I didn’t come to this experience as an unobservant person. I’d been inducted from when I really was a toddler into the practice of noticing by artist parents for whom every walk in the beautiful landscapes we lived in was a cause for exclamation on the colours, textures, sounds and scents around us. But being in the rainforest did something to me that has lasted long beyond my time in the place I had no words for.
We often implore people to ‘return to their senses’ but like so many turns of phrase we forget to pay attention to what is really contained within those well-worn arrangements of words. A return to my senses is what the rainforest gave me; a kind of reset. A return to a sense of justification in allowing time to notice what my senses present to me, step after diligent step. A return to greater fluency in the language of senses and less attachment to rushing in to describe what I experience with the language of words. Now I have perhaps, a little more patience in processing what I encounter and a little less eagerness to label it immediately. And I’ve found quite often, that if I pay close attention, that slowly unfurled map of sensations often tells a very different story to the one clear word I might have reached for before.
The human world we live in doesn’t hold much patience for this way of being. Like a harried parent it wants to keep us moving along; just a quick look, because we have places to go. And the places to get to can often only be reached if we turn a blind eye (and ear and nose and tongue) to the sensations passed along the way. The slow, patient fascination necessary to construct an honest account of the world is a luxury we only afford to the very young and sometimes not even to them.

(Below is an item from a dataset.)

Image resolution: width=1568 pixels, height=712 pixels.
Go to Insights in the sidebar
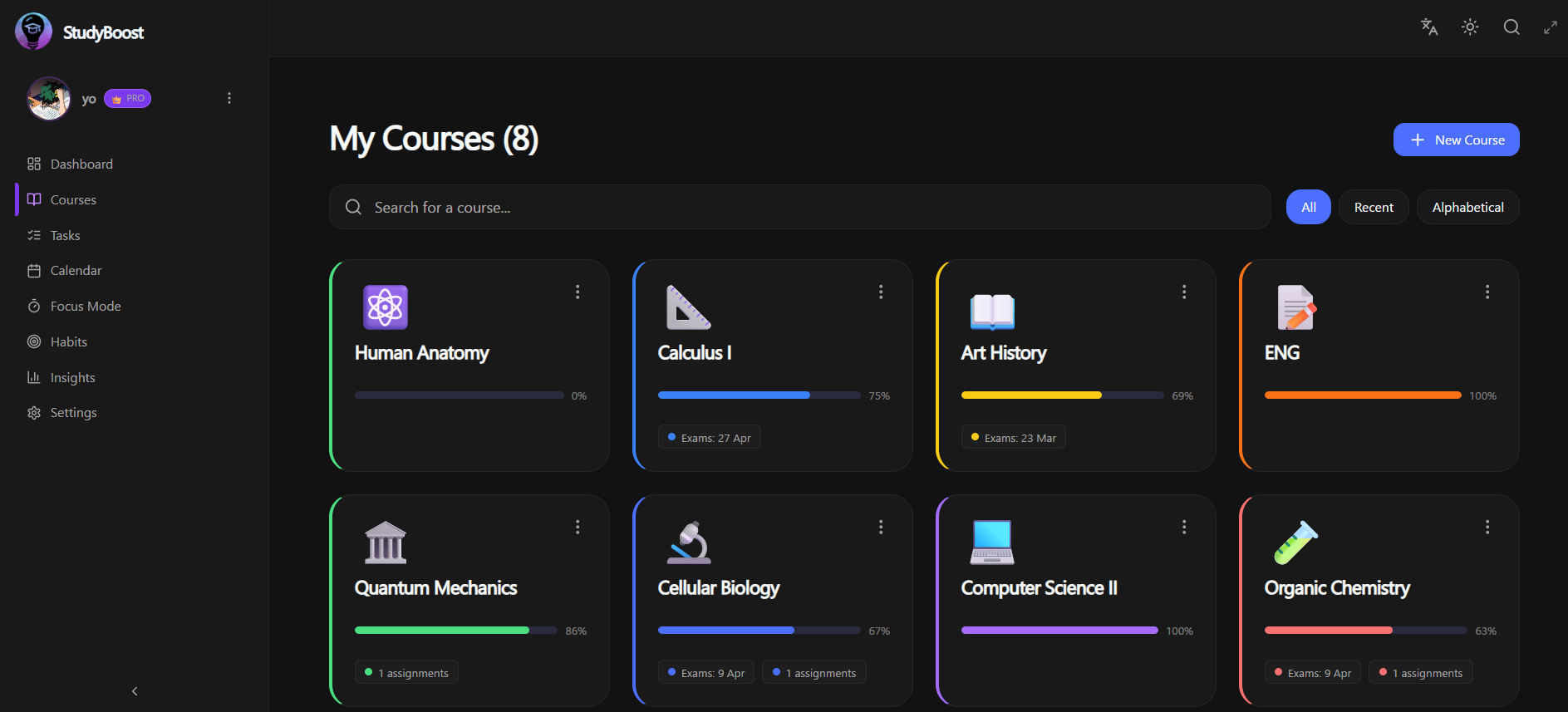(72, 378)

It might sound like a small thing to pay attention to your senses. How does noticing what your skin is telling you or listening to vocabulary of sound around you make a difference to you or anyone else? But these are your building blocks. These are the bricks with which you construct your reality; of the world around you and that ecosystem of thoughts and feelings that lie within you. Learning the language of the senses is a gateway to conversations with the world you live in, not through the screen of names, abbreviations and labels we share as shorthand but directly, as if through an open door. It can be transformational. It can make the world sensational. It can make you more honest. Perhaps it might help you build new stories of what you are. And in a world that wants to hurry you along to destinations we might be better avoiding….it might just be an act of radical resistance.